*** SUPPLIED MATERIAL ***

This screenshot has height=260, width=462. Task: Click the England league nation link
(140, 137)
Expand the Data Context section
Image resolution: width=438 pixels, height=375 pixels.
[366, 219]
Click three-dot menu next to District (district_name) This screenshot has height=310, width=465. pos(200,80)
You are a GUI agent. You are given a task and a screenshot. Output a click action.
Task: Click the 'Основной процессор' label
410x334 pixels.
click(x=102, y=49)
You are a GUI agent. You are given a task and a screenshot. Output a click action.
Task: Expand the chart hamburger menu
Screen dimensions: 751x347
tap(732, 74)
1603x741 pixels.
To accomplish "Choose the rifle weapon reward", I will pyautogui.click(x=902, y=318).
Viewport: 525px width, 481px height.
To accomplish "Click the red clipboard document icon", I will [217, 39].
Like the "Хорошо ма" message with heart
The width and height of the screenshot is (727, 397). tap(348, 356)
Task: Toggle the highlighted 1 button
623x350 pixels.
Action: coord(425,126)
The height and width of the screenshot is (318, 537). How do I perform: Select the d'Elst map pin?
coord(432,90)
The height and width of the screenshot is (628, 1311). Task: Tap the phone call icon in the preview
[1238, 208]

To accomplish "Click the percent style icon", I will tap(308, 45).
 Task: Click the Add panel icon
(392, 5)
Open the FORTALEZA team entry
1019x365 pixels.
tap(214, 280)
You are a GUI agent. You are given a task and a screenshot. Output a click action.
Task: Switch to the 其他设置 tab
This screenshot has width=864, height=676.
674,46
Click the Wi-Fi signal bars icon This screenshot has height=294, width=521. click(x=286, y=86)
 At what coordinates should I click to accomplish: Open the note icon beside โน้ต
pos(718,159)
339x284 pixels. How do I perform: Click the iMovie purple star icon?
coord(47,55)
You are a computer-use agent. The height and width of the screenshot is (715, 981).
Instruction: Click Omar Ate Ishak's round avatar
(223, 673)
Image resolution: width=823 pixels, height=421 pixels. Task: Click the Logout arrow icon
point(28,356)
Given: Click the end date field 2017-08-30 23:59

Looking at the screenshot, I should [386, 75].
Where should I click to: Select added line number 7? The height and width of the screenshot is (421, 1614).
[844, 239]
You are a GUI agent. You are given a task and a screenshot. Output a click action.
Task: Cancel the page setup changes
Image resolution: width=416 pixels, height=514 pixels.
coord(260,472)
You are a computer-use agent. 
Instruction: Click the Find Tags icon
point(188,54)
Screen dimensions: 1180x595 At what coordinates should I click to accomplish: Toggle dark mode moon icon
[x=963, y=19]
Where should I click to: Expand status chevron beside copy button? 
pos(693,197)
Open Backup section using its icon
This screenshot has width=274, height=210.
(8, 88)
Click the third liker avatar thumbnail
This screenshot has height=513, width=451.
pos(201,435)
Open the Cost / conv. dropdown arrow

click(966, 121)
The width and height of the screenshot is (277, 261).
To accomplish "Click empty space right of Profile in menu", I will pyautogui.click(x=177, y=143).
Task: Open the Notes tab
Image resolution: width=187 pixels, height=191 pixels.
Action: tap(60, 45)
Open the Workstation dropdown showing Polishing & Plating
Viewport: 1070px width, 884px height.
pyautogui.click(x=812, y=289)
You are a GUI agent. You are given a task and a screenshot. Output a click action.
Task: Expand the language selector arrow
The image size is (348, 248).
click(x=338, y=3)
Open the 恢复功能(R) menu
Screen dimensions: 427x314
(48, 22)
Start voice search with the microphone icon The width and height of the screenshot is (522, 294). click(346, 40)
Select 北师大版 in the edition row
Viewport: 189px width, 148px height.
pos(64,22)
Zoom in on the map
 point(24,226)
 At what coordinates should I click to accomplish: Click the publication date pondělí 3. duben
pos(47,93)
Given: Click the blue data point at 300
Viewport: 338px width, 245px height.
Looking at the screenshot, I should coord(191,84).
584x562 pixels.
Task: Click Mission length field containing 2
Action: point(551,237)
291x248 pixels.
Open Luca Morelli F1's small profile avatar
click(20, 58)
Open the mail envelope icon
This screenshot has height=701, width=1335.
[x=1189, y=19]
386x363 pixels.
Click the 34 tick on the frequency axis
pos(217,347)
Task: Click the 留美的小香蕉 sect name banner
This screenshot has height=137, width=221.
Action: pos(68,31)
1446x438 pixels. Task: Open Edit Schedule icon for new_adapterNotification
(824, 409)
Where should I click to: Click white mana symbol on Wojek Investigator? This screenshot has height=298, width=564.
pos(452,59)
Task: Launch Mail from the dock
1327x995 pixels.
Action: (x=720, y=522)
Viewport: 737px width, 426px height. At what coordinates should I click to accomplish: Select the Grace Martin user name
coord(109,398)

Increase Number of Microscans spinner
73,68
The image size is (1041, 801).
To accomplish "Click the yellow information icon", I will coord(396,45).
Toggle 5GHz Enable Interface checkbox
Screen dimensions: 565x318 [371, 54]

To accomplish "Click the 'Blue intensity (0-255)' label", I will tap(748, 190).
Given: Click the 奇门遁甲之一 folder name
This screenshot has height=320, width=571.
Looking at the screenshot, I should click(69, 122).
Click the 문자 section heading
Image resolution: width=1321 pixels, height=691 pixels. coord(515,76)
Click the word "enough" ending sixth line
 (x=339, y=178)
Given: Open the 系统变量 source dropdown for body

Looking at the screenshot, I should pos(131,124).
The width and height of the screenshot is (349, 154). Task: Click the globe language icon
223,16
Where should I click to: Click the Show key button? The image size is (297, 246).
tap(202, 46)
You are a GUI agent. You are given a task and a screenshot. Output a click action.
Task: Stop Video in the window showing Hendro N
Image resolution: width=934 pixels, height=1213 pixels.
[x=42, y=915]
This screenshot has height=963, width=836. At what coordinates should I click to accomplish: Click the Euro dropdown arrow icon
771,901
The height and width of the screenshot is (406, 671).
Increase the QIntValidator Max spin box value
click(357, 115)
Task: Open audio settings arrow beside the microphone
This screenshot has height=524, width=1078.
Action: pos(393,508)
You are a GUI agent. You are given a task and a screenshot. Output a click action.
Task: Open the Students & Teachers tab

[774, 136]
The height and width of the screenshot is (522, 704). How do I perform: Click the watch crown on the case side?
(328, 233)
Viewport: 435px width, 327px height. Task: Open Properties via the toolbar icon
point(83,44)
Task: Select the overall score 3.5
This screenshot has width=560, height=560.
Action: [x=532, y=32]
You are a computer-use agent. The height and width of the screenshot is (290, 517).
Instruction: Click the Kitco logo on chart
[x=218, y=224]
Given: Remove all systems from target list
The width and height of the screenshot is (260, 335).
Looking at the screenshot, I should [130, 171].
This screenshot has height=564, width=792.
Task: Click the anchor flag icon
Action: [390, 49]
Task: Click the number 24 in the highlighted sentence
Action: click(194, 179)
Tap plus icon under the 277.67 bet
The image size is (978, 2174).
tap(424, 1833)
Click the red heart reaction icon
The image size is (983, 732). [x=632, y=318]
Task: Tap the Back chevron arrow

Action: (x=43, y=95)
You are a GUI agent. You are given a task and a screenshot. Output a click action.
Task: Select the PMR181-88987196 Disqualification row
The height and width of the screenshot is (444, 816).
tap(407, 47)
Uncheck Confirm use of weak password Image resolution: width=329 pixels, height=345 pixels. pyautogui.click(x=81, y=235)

*** End of SUPPLIED MATERIAL ***

WHAT THIS TASK INVOLVES: From top to bottom, repeat the data above without alteration.

ANSWER SPACE:
This screenshot has height=260, width=462. Task: Click the England league nation link
(140, 137)
Expand the Data Context section
Image resolution: width=438 pixels, height=375 pixels.
[366, 219]
Click three-dot menu next to District (district_name) This screenshot has height=310, width=465. pos(200,80)
You are a GUI agent. You are given a task and a screenshot. Output a click action.
Task: Click the 'Основной процессор' label
410x334 pixels.
click(x=102, y=49)
You are a GUI agent. You are given a task and a screenshot. Output a click action.
Task: Expand the chart hamburger menu
Screen dimensions: 751x347
tap(732, 74)
1603x741 pixels.
To accomplish "Choose the rifle weapon reward", I will pyautogui.click(x=902, y=318).
Viewport: 525px width, 481px height.
To accomplish "Click the red clipboard document icon", I will [217, 39].
Like the "Хорошо ма" message with heart
The width and height of the screenshot is (727, 397). tap(348, 356)
Task: Toggle the highlighted 1 button
623x350 pixels.
Action: coord(425,126)
The height and width of the screenshot is (318, 537). How do I perform: Select the d'Elst map pin?
coord(432,90)
The height and width of the screenshot is (628, 1311). Task: Tap the phone call icon in the preview
[1238, 208]

To accomplish "Click the percent style icon", I will tap(308, 45).
 Task: Click the Add panel icon
(392, 5)
Open the FORTALEZA team entry
1019x365 pixels.
tap(214, 280)
You are a GUI agent. You are given a task and a screenshot. Output a click action.
Task: Switch to the 其他设置 tab
This screenshot has width=864, height=676.
674,46
Click the Wi-Fi signal bars icon This screenshot has height=294, width=521. click(x=286, y=86)
 At what coordinates should I click to accomplish: Open the note icon beside โน้ต
pos(718,159)
339x284 pixels. How do I perform: Click the iMovie purple star icon?
coord(47,55)
You are a computer-use agent. The height and width of the screenshot is (715, 981).
Instruction: Click Omar Ate Ishak's round avatar
(223, 673)
Image resolution: width=823 pixels, height=421 pixels. Task: Click the Logout arrow icon
point(28,356)
Given: Click the end date field 2017-08-30 23:59

Looking at the screenshot, I should [386, 75].
Where should I click to: Select added line number 7? The height and width of the screenshot is (421, 1614).
[844, 239]
You are a GUI agent. You are given a task and a screenshot. Output a click action.
Task: Cancel the page setup changes
Image resolution: width=416 pixels, height=514 pixels.
coord(260,472)
You are a computer-use agent. 
Instruction: Click the Find Tags icon
point(188,54)
Screen dimensions: 1180x595 At what coordinates should I click to accomplish: Toggle dark mode moon icon
[x=963, y=19]
Where should I click to: Expand status chevron beside copy button? 
pos(693,197)
Open Backup section using its icon
This screenshot has width=274, height=210.
(8, 88)
Click the third liker avatar thumbnail
This screenshot has height=513, width=451.
pos(201,435)
Open the Cost / conv. dropdown arrow

click(966, 121)
The width and height of the screenshot is (277, 261).
To accomplish "Click empty space right of Profile in menu", I will pyautogui.click(x=177, y=143).
Task: Open the Notes tab
Image resolution: width=187 pixels, height=191 pixels.
Action: tap(60, 45)
Open the Workstation dropdown showing Polishing & Plating
Viewport: 1070px width, 884px height.
pyautogui.click(x=812, y=289)
You are a GUI agent. You are given a task and a screenshot. Output a click action.
Task: Expand the language selector arrow
The image size is (348, 248).
click(x=338, y=3)
Open the 恢复功能(R) menu
Screen dimensions: 427x314
(48, 22)
Start voice search with the microphone icon The width and height of the screenshot is (522, 294). click(346, 40)
Select 北师大版 in the edition row
Viewport: 189px width, 148px height.
pos(64,22)
Zoom in on the map
 point(24,226)
 At what coordinates should I click to accomplish: Click the publication date pondělí 3. duben
pos(47,93)
Given: Click the blue data point at 300
Viewport: 338px width, 245px height.
Looking at the screenshot, I should coord(191,84).
584x562 pixels.
Task: Click Mission length field containing 2
Action: point(551,237)
291x248 pixels.
Open Luca Morelli F1's small profile avatar
click(20, 58)
Open the mail envelope icon
This screenshot has height=701, width=1335.
[x=1189, y=19]
386x363 pixels.
Click the 34 tick on the frequency axis
pos(217,347)
Task: Click the 留美的小香蕉 sect name banner
This screenshot has height=137, width=221.
Action: pos(68,31)
1446x438 pixels. Task: Open Edit Schedule icon for new_adapterNotification
(824, 409)
Where should I click to: Click white mana symbol on Wojek Investigator? This screenshot has height=298, width=564.
pos(452,59)
Task: Launch Mail from the dock
1327x995 pixels.
Action: (x=720, y=522)
Viewport: 737px width, 426px height. At what coordinates should I click to accomplish: Select the Grace Martin user name
coord(109,398)

Increase Number of Microscans spinner
73,68
The image size is (1041, 801).
To accomplish "Click the yellow information icon", I will coord(396,45).
Toggle 5GHz Enable Interface checkbox
Screen dimensions: 565x318 [371, 54]

To accomplish "Click the 'Blue intensity (0-255)' label", I will tap(748, 190).
Given: Click the 奇门遁甲之一 folder name
This screenshot has height=320, width=571.
Looking at the screenshot, I should click(69, 122).
Click the 문자 section heading
Image resolution: width=1321 pixels, height=691 pixels. coord(515,76)
Click the word "enough" ending sixth line
 (x=339, y=178)
Given: Open the 系统变量 source dropdown for body

Looking at the screenshot, I should pos(131,124).
The width and height of the screenshot is (349, 154). Task: Click the globe language icon
223,16
Where should I click to: Click the Show key button? The image size is (297, 246).
tap(202, 46)
You are a GUI agent. You are given a task and a screenshot. Output a click action.
Task: Stop Video in the window showing Hendro N
Image resolution: width=934 pixels, height=1213 pixels.
[x=42, y=915]
This screenshot has height=963, width=836. At what coordinates should I click to accomplish: Click the Euro dropdown arrow icon
771,901
The height and width of the screenshot is (406, 671).
Increase the QIntValidator Max spin box value
click(357, 115)
Task: Open audio settings arrow beside the microphone
This screenshot has height=524, width=1078.
Action: pos(393,508)
You are a GUI agent. You are given a task and a screenshot. Output a click action.
Task: Open the Students & Teachers tab

[774, 136]
The height and width of the screenshot is (522, 704). How do I perform: Click the watch crown on the case side?
(328, 233)
Viewport: 435px width, 327px height. Task: Open Properties via the toolbar icon
point(83,44)
Task: Select the overall score 3.5
This screenshot has width=560, height=560.
Action: [x=532, y=32]
You are a computer-use agent. The height and width of the screenshot is (290, 517).
Instruction: Click the Kitco logo on chart
[x=218, y=224]
Given: Remove all systems from target list
The width and height of the screenshot is (260, 335).
Looking at the screenshot, I should [130, 171].
This screenshot has height=564, width=792.
Task: Click the anchor flag icon
Action: [390, 49]
Task: Click the number 24 in the highlighted sentence
Action: click(194, 179)
Tap plus icon under the 277.67 bet
The image size is (978, 2174).
tap(424, 1833)
Click the red heart reaction icon
The image size is (983, 732). [x=632, y=318]
Task: Tap the Back chevron arrow

Action: (x=43, y=95)
You are a GUI agent. You are given a task and a screenshot. Output a click action.
Task: Select the PMR181-88987196 Disqualification row
The height and width of the screenshot is (444, 816).
tap(407, 47)
Uncheck Confirm use of weak password Image resolution: width=329 pixels, height=345 pixels. pyautogui.click(x=81, y=235)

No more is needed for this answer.